Start of Material for this task

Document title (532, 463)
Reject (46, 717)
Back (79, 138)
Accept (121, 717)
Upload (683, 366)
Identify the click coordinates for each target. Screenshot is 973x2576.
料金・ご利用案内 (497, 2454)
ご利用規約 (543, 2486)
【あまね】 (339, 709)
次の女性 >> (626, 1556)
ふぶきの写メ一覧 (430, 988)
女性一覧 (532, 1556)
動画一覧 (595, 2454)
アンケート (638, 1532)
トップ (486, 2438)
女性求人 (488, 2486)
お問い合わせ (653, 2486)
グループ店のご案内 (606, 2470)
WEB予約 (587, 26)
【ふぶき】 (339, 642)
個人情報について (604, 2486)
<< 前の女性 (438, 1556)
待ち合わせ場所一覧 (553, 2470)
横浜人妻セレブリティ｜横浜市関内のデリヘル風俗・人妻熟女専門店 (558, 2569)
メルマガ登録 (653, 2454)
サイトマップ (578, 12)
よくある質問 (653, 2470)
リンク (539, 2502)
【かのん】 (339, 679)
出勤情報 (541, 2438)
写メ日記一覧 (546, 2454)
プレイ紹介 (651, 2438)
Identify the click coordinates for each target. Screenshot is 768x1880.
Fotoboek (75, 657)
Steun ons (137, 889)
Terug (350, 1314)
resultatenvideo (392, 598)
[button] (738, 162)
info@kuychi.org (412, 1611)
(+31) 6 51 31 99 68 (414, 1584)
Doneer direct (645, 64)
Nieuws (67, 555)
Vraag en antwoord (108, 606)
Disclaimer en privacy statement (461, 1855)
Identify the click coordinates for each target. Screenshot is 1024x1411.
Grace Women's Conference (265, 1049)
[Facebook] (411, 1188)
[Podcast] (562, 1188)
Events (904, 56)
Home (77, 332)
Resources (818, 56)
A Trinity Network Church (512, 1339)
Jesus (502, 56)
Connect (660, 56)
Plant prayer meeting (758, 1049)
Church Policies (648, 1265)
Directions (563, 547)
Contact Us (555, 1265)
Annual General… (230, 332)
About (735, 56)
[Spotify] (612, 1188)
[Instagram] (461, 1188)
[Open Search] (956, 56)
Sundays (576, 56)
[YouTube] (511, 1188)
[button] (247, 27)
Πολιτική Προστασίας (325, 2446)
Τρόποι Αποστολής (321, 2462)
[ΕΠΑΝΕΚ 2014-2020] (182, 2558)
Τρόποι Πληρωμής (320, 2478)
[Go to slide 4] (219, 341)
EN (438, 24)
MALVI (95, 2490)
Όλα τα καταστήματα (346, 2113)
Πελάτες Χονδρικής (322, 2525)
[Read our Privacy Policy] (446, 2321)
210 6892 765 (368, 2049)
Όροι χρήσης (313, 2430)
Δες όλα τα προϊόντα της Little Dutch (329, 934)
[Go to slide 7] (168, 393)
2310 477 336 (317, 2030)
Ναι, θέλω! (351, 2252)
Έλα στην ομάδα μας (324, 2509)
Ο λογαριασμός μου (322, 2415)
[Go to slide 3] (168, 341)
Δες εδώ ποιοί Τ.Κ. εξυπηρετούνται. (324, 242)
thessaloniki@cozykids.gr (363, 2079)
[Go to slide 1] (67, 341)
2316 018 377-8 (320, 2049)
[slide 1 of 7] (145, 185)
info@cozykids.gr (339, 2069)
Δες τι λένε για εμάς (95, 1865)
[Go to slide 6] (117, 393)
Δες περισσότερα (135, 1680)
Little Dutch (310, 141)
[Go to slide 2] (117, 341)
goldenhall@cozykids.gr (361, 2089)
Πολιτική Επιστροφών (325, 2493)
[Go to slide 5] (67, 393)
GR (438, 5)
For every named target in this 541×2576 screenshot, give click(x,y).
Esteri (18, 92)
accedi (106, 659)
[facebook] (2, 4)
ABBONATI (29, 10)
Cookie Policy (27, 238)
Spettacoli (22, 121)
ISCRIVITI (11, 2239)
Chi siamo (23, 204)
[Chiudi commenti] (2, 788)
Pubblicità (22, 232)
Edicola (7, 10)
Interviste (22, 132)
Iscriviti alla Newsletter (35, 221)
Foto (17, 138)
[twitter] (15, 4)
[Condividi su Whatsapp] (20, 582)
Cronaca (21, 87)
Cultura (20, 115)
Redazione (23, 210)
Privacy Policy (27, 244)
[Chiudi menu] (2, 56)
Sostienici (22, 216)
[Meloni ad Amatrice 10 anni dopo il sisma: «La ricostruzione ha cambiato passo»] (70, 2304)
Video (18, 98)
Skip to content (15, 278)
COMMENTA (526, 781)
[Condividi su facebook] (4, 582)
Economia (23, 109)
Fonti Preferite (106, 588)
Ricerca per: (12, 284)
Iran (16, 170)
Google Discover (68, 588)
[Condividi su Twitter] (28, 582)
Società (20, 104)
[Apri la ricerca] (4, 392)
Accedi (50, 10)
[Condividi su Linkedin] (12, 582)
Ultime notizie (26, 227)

End of Material for this task

## What to work on
Please output all the lines above exactly as given.

## Your response
Document title (532, 463)
Reject (46, 717)
Back (79, 138)
Accept (121, 717)
Upload (683, 366)
Identify the click coordinates for each target. Screenshot is 973x2576.
料金・ご利用案内 (497, 2454)
ご利用規約 (543, 2486)
【あまね】 (339, 709)
次の女性 >> (626, 1556)
ふぶきの写メ一覧 (430, 988)
女性一覧 (532, 1556)
動画一覧 (595, 2454)
アンケート (638, 1532)
トップ (486, 2438)
女性求人 (488, 2486)
お問い合わせ (653, 2486)
グループ店のご案内 (606, 2470)
WEB予約 (587, 26)
【ふぶき】 (339, 642)
個人情報について (604, 2486)
<< 前の女性 (438, 1556)
待ち合わせ場所一覧 (553, 2470)
横浜人妻セレブリティ｜横浜市関内のデリヘル風俗・人妻熟女専門店 (558, 2569)
メルマガ登録 (653, 2454)
サイトマップ (578, 12)
よくある質問 (653, 2470)
リンク (539, 2502)
【かのん】 (339, 679)
出勤情報 (541, 2438)
写メ日記一覧 (546, 2454)
プレイ紹介 (651, 2438)
Identify the click coordinates for each target. Screenshot is 768x1880.
Fotoboek (75, 657)
Steun ons (137, 889)
Terug (350, 1314)
resultatenvideo (392, 598)
[button] (738, 162)
info@kuychi.org (412, 1611)
(+31) 6 51 31 99 68 (414, 1584)
Doneer direct (645, 64)
Nieuws (67, 555)
Vraag en antwoord (108, 606)
Disclaimer en privacy statement (461, 1855)
Identify the click coordinates for each target. Screenshot is 1024x1411.
Grace Women's Conference (265, 1049)
[Facebook] (411, 1188)
[Podcast] (562, 1188)
Events (904, 56)
Home (77, 332)
Resources (818, 56)
A Trinity Network Church (512, 1339)
Jesus (502, 56)
Connect (660, 56)
Plant prayer meeting (758, 1049)
Church Policies (648, 1265)
Directions (563, 547)
Contact Us (555, 1265)
Annual General… (230, 332)
About (735, 56)
[Spotify] (612, 1188)
[Instagram] (461, 1188)
[Open Search] (956, 56)
Sundays (576, 56)
[YouTube] (511, 1188)
[button] (247, 27)
Πολιτική Προστασίας (325, 2446)
Τρόποι Αποστολής (321, 2462)
[ΕΠΑΝΕΚ 2014-2020] (182, 2558)
Τρόποι Πληρωμής (320, 2478)
[Go to slide 4] (219, 341)
EN (438, 24)
MALVI (95, 2490)
Όλα τα καταστήματα (346, 2113)
Πελάτες Χονδρικής (322, 2525)
[Read our Privacy Policy] (446, 2321)
210 6892 765 (368, 2049)
Όροι χρήσης (313, 2430)
Δες όλα τα προϊόντα της Little Dutch (329, 934)
[Go to slide 7] (168, 393)
2310 477 336 (317, 2030)
Ναι, θέλω! (351, 2252)
Έλα στην ομάδα μας (324, 2509)
Ο λογαριασμός μου (322, 2415)
[Go to slide 3] (168, 341)
Δες εδώ ποιοί Τ.Κ. εξυπηρετούνται. (324, 242)
thessaloniki@cozykids.gr (363, 2079)
[Go to slide 1] (67, 341)
2316 018 377-8 (320, 2049)
[slide 1 of 7] (145, 185)
info@cozykids.gr (339, 2069)
Δες τι λένε για εμάς (95, 1865)
[Go to slide 6] (117, 393)
Δες περισσότερα (135, 1680)
Little Dutch (310, 141)
[Go to slide 2] (117, 341)
goldenhall@cozykids.gr (361, 2089)
Πολιτική Επιστροφών (325, 2493)
[Go to slide 5] (67, 393)
GR (438, 5)
For every named target in this 541×2576 screenshot, give click(x,y).
Esteri (18, 92)
accedi (106, 659)
[facebook] (2, 4)
ABBONATI (29, 10)
Cookie Policy (27, 238)
Spettacoli (22, 121)
ISCRIVITI (11, 2239)
Chi siamo (23, 204)
[Chiudi commenti] (2, 788)
Pubblicità (22, 232)
Edicola (7, 10)
Interviste (22, 132)
Iscriviti alla Newsletter (35, 221)
Foto (17, 138)
[twitter] (15, 4)
[Condividi su Whatsapp] (20, 582)
Cronaca (21, 87)
Cultura (20, 115)
Redazione (23, 210)
Privacy Policy (27, 244)
[Chiudi menu] (2, 56)
Sostienici (22, 216)
[Meloni ad Amatrice 10 anni dopo il sisma: «La ricostruzione ha cambiato passo»] (70, 2304)
Video (18, 98)
Skip to content (15, 278)
COMMENTA (526, 781)
[Condividi su facebook] (4, 582)
Economia (23, 109)
Fonti Preferite (106, 588)
Ricerca per: (12, 284)
Iran (16, 170)
Google Discover (68, 588)
[Condividi su Twitter] (28, 582)
Società (20, 104)
[Apri la ricerca] (4, 392)
Accedi (50, 10)
[Condividi su Linkedin] (12, 582)
Ultime notizie (26, 227)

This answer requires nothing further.